A High Load_Cycle_Count is not one of the pre-fail attributes. Even though your SMART status says the hard drive is OK... chances are very good that it is not ok based on your description of noise and speed. As for running at full speed while holding down R in mhdd... I have no idea.
Hard drives that are near the end of death can make many strange noises. Constantly power cycling the drive should not damage it.
I don't trust the pass/fail guidelines that the manufacturers offer with their SMART attributes. I have seen it happen many times that hard drives are corrupting data and acting flaky even though the SMART status has a big green OK next to it. I recommend looking at the raw data counts (using HDTune in windows or smartctl in linux). From there you can make a more educated decision about the health of your drive.
Google created the largest consumer hard drive failure study... so you might want to look at their findings from 2010:
We find, for example, that after their first scan error, drives are 39 times more likely to fail within 60 days than drives with no such errors. First errors in reallocations, offline reallocations, and probational counts are also strongly correlated to higher failure probabilities. Despite those strong correlations, we find that failure prediction models based on SMART parameters alone are likely to be severely limited in their prediction accuracy, given that a large fraction of our failed drives have shown no SMART error signals whatsoever.
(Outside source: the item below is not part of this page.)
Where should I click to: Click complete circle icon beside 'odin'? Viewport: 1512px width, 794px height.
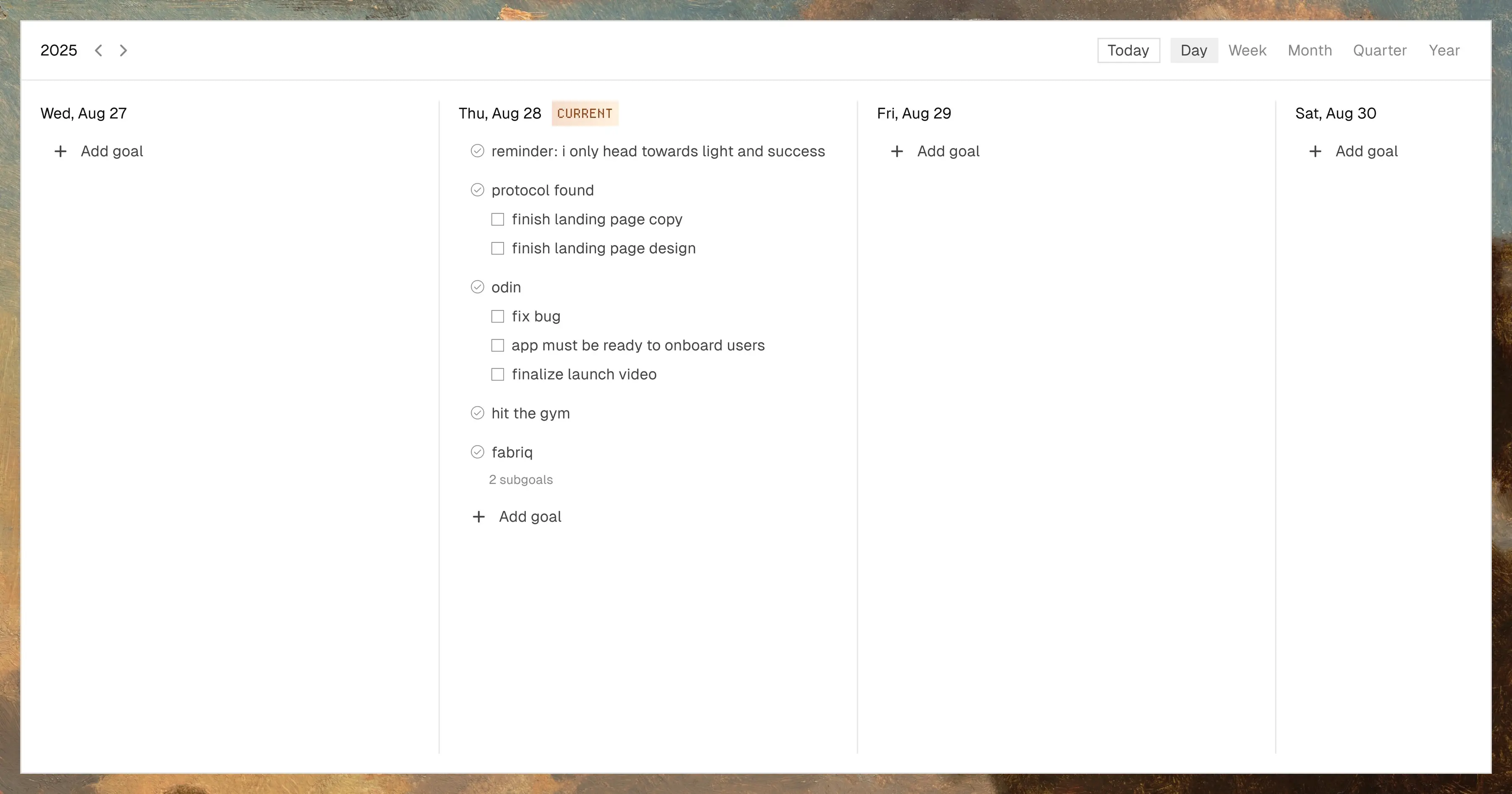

http://static.googleusercontent.com/media/research.google.com/en//archive/disk_failures.pdf
You also might enjoy the wikipedia article which outlines the various SMART atributes and which attributes correlate with electro-mechanical failure.
http://en.wikipedia.org/wiki/S.M.A.R.T.
The only proper way to fix a hard drive is to replace it. Fixing the one you have is something you'd only want to do if you are trying to recover data from it... and even then, you'd want to migrate everything onto a new drive. I think it's safe to say you have a broken hard drive.